In this way, the base station respectively receives the terminal device to transmit data according to the access degree probability distribution information. That is, a distributed communication system is formed, which does not require a base station to allocate communication resources or access modes for each terminal device.

Based on the foregoing technical solution, in the embodiment of the present invention, the terminal device determines the access degree probability distribution information according to the system state information. Then, the terminal device transmits data to the base station according to the access degree probability distribution information. In this way, the base station is not required to allocate access resources for each terminal device, or to indicate a specific access mode of each terminal device. Therefore, the embodiments of the present invention can improve system efficiency and reduce system complexity.

Optionally, as an embodiment, the sending unit 601 is further configured to: when successfully decoding the data sent by the terminal device, send the feedback information to the terminal device.
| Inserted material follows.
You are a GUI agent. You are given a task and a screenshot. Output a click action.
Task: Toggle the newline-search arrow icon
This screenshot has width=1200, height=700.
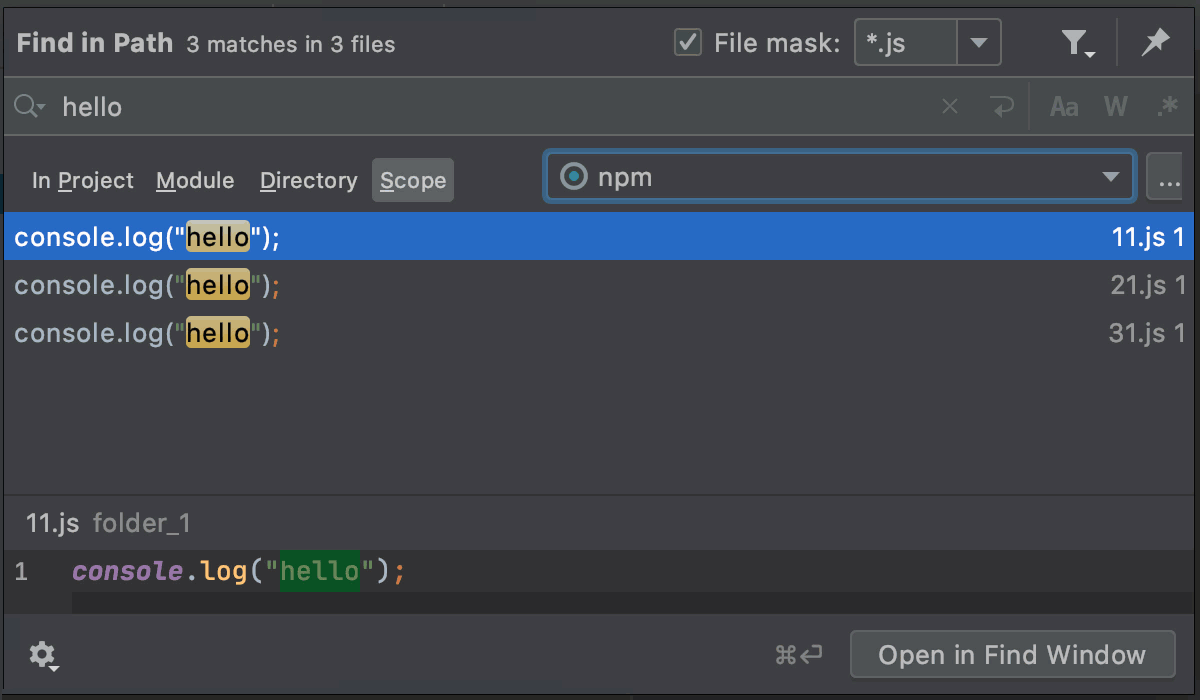pyautogui.click(x=1002, y=106)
For example, after the base station can correctly decode the data sent by the terminal device, that is, after the base station successfully decodes the data sent by the terminal device, the base station sends the feedback information to the terminal device. The feedback information may be confirmation information. In this way, the terminal device can determine the current channel quality status (eg, better or worse) according to the time when the feedback information arrives. Normally, if the feedback information arrives later, if the amount of data that has been sent when the feedback information arrives is greater than the preset threshold, the channel quality is described. The amount is poor. Conversely, if the feedback information arrives earlier, if the amount of data that has been sent when the feedback information arrives is less than the preset threshold, the channel quality is better. Furthermore, the terminal device can adjust the access degree probability distribution information according to the channel quality condition.

Optionally, as another embodiment, the system status information includes a signal to noise ratio SNR.

FIG. 7 is a schematic block diagram of a terminal device according to another embodiment of the present invention.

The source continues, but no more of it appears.